Aim of the exercise: Your answer should be the lines of the listing that contain the word "Topline".

Source material:
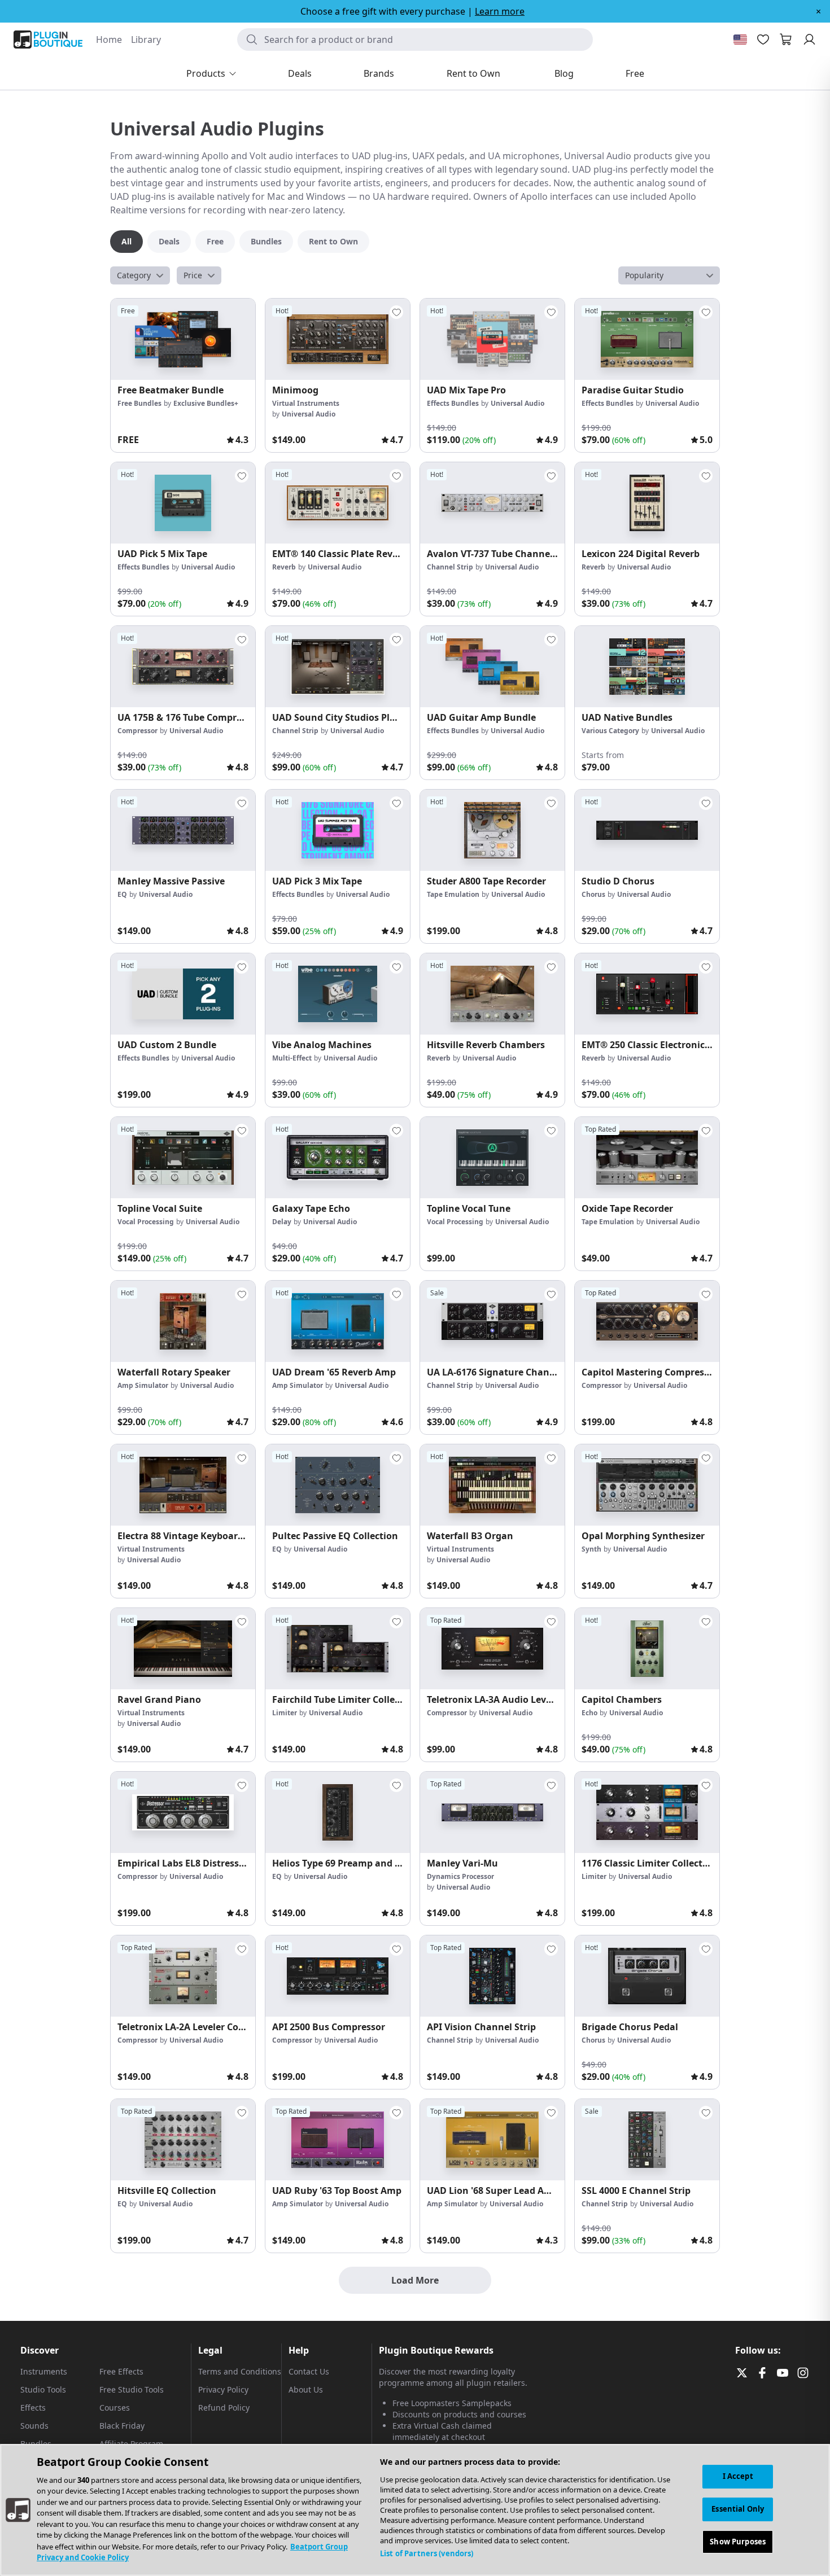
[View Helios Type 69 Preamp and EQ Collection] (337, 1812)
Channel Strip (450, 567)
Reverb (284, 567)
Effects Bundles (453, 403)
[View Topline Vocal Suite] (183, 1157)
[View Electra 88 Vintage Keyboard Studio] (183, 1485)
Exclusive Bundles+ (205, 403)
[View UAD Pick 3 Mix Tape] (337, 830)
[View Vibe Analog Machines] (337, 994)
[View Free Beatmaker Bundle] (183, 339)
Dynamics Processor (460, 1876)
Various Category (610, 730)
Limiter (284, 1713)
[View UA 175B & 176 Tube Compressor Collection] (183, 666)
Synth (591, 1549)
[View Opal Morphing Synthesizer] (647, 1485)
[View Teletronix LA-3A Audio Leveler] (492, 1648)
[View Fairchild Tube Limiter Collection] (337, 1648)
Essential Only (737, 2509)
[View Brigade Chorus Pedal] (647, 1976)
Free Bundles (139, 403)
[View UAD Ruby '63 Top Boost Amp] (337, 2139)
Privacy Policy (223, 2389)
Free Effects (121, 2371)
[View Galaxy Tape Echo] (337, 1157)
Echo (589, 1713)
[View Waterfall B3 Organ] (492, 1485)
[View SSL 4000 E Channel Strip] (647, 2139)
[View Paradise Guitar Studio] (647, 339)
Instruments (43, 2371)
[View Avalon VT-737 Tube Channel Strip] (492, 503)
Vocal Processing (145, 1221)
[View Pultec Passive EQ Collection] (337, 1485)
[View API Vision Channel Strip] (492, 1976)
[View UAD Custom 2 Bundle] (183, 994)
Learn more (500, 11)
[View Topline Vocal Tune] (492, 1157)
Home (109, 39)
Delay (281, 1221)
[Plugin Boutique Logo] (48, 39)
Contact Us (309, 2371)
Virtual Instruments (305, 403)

Your solution:
[View Topline Vocal Suite] (183, 1157)
[View Topline Vocal Tune] (492, 1157)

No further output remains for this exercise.